An example of an exists-sentence such that the sentence is true on an infinite model M, yet on every submodel, the sentence is false

As Noah and Eric pointed out, the statement of the proplem is missing the word "proper" (the sentence should be false only on the proper substructures of $M$, since $M$ is alwaays a substructure of itself). And the problem can be solved vacuously by considering a structure $M$ with no proper substructures.

The solution as you described it makes no sense. Here's an example which does have proper substructures and which I believe is similar in spirit to the intention of the proposed solution (but simpler).

Consider the language $\{P,f\}$, where $P$ is a unary relation symbol and $f$ is a unary function symbol. Let $M = \mathbb{N}$, where $P^M$ holds only of $0$ and $f^M$ is the successor function $f^M(n) = n+1$.

The substructures of $M$ are of the form $\{k,k+1,k+2,\dots\}$ for any $k$.

Consider the sentence $\exists x\, P(x)$. This sentence is true in $M$ (witnessed by $0$), but false in every proper substructure of $M$ (since no proper substructure of $M$ contains $0$).

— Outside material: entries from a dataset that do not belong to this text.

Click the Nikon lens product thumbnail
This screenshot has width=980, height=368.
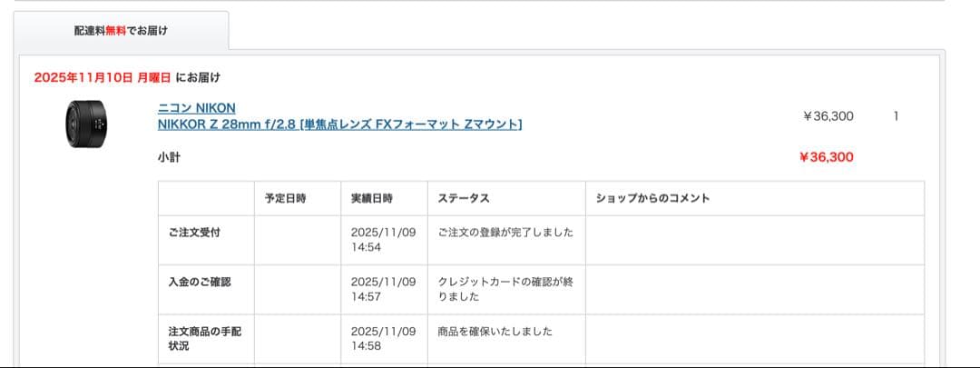[86, 124]
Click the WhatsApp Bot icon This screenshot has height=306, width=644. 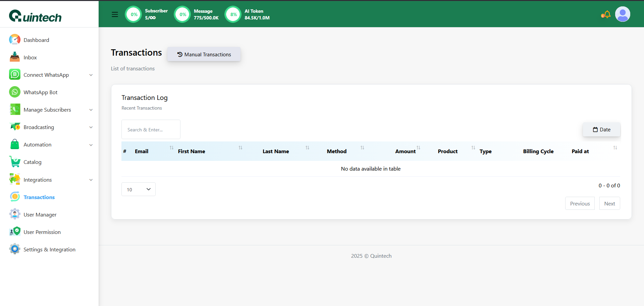[x=15, y=92]
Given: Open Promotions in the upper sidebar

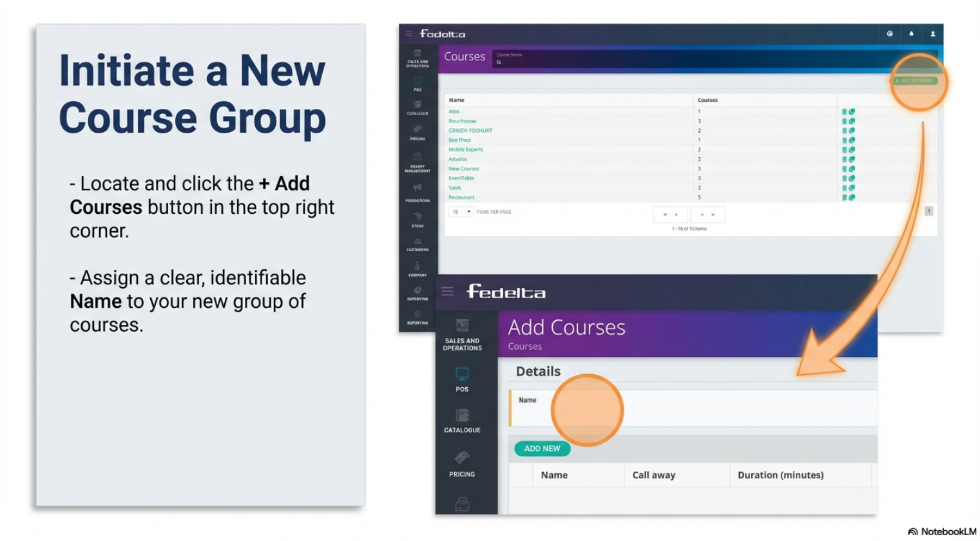Looking at the screenshot, I should [418, 191].
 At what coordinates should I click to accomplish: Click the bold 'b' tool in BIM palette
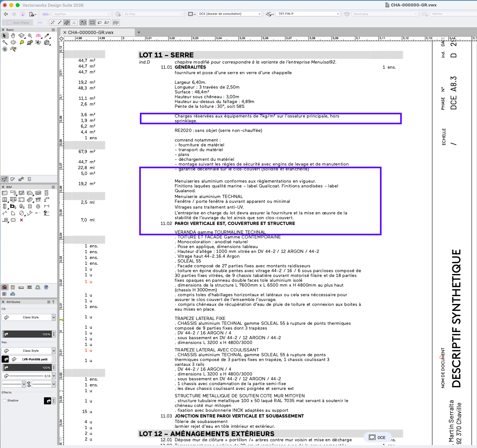click(13, 206)
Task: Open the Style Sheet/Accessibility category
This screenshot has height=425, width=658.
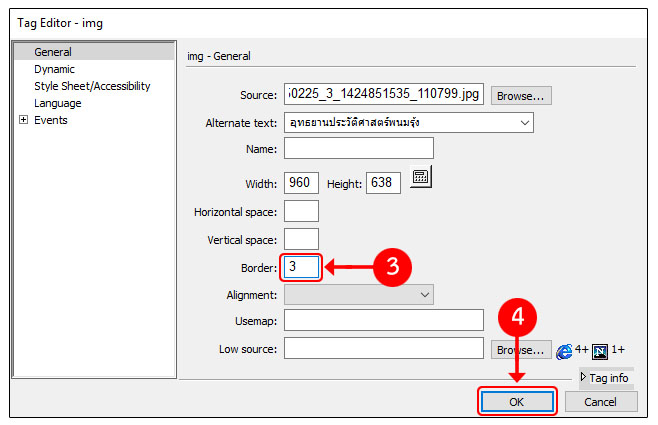Action: coord(92,86)
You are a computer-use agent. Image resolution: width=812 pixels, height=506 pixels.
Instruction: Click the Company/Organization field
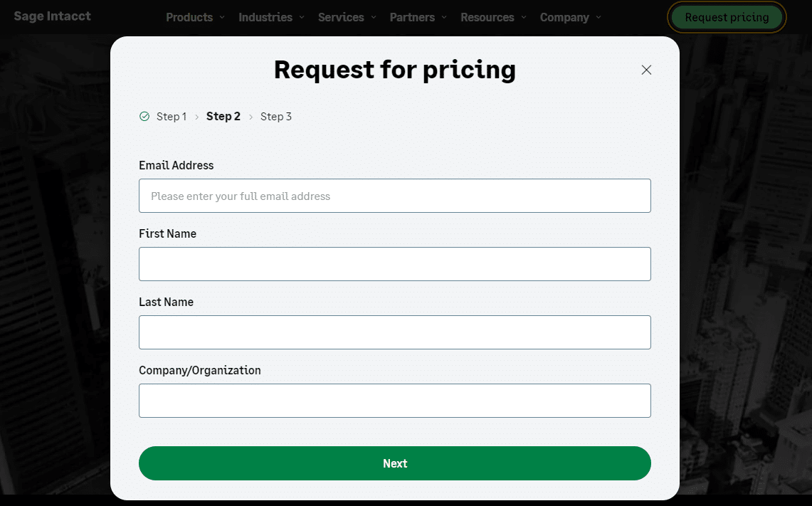point(394,400)
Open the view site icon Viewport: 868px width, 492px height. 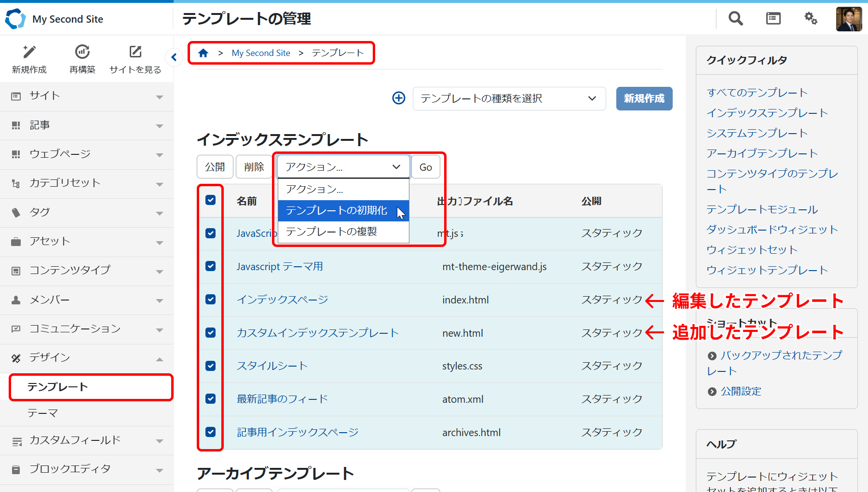point(136,52)
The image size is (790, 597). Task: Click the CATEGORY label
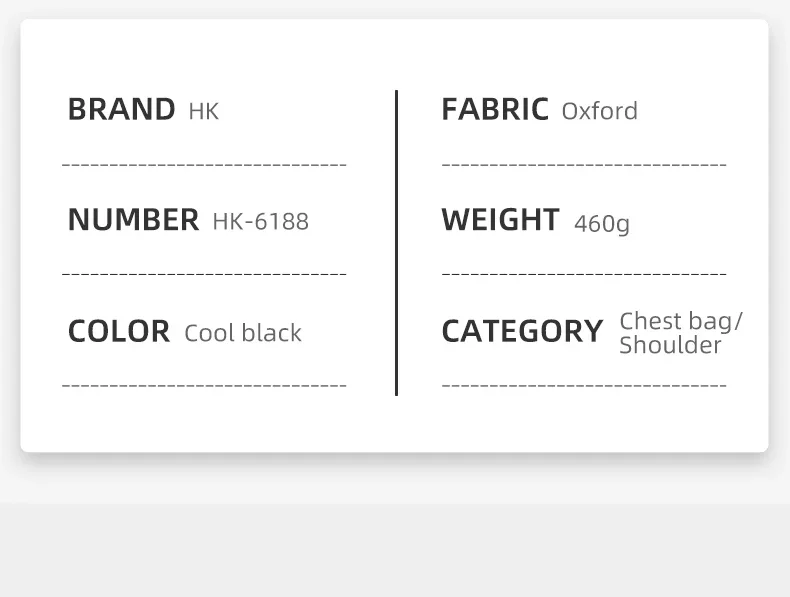coord(522,331)
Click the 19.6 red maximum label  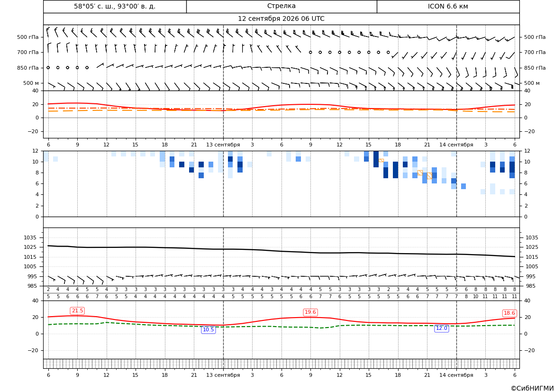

If I understand correctly, you're looking for an infinite structure $M$ and some $\exists$-sentence true in $M$ but false in all of $M$'s proper substructures. The given solution appears a bit garbled and incomplete, and is also excessively complicated.

The simplest way to whip this up is to build an $M$ with no proper substructures whatsoever. In this case it's vacuously true that all sentences are false in all proper substructures of $M$. As Eric Wofsey commented this can trivially be done in an infinite language. For a finite language example, consider $\mathbb{N}$ with $0$ and successor.